╭─ Passage

Pharmacogenetics of β2 adrenergic receptor gene polymorphisms, long-acting β-agonists and asthma

Authors

  • L. P. Chung,

    1. Genetics Unit, Lung Institute of Western Australia (LIWA), Centre for Asthma, Allergy and Respiratory Research (CAARR), Perth
    2. School of Medicine and Pharmacology, The University of Western Australia, Perth, WA, Australia
    Search for more papers by this author
  • G. Waterer,

    1. School of Medicine and Pharmacology, The University of Western Australia, Perth, WA, Australia
    2. Department of Respiratory Medicine, Royal Perth Hospital, Perth, WA, Australia
    Search for more papers by this author
  • P. J. Thompson

    1. Genetics Unit, Lung Institute of Western Australia (LIWA), Centre for Asthma, Allergy and Respiratory Research (CAARR), Perth
    2. School of Medicine and Pharmacology, The University of Western Australia, Perth, WA, Australia
    3. Department of Respiratory Medicine, Sir Charles Gairdner Hospital, Perth, WA, Australia
    Search for more papers by this author

Correspondence:
Professor P. J. Thompson, Lung Institute of Western Australia, Sir Charles Gairdner Hospital, Ground Floor, E Block, Hospital Avenue, Nedlands, WA 6009, Australia. E-mail: pjthomps@liwa.uwa.edu.au

Abstract

Cite this as: L. P. Chung, G. Waterer and P. J. Thompson, Clinical & Experimental Allergy, 2011 (41) 312–326.

╰─
╭─ Collected data

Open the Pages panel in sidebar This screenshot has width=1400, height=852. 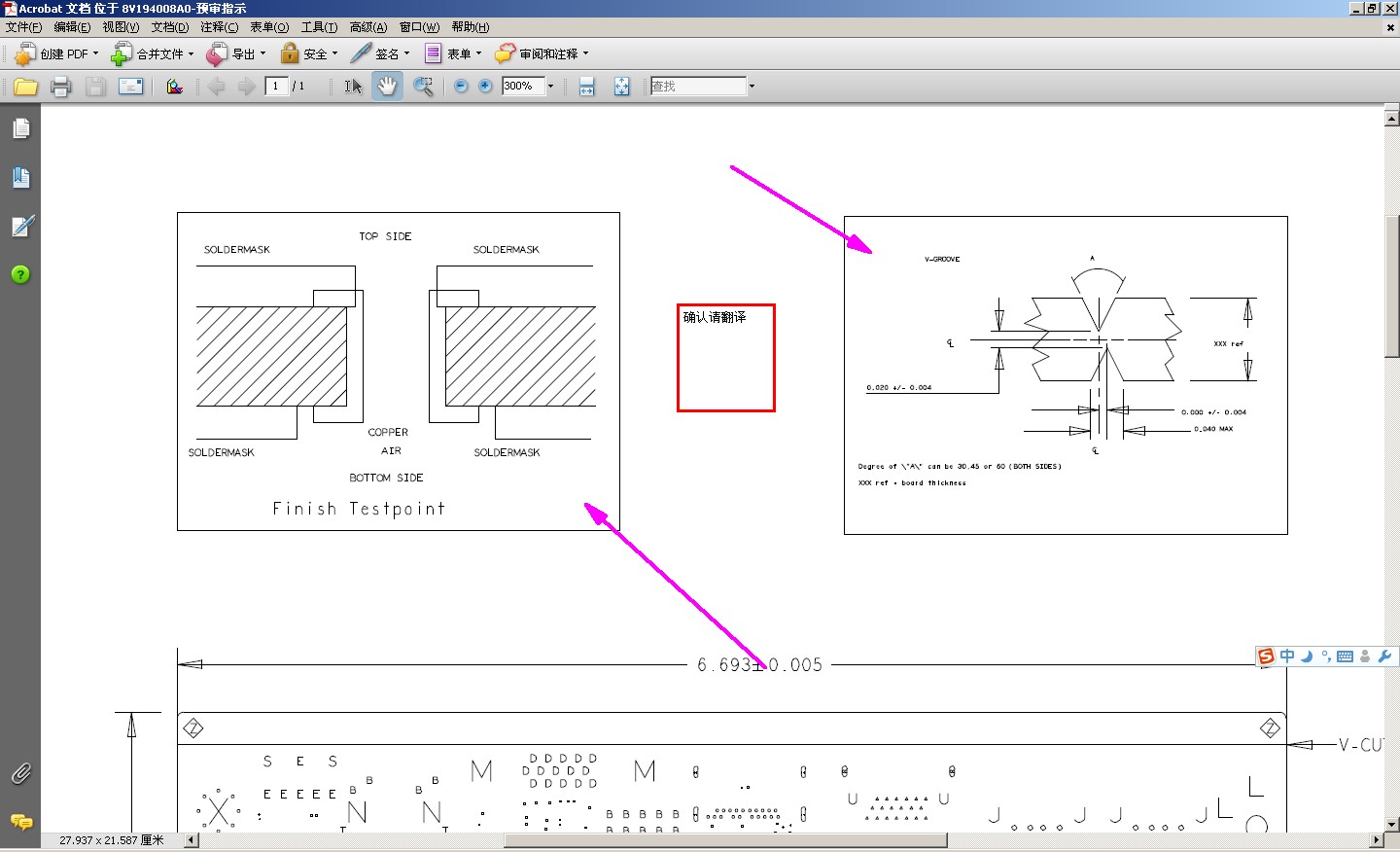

╰─

### Problem
According to the article header, which journal published this paper, and in what year?

### Solution
Clinical & Experimental Allergy, in 2011.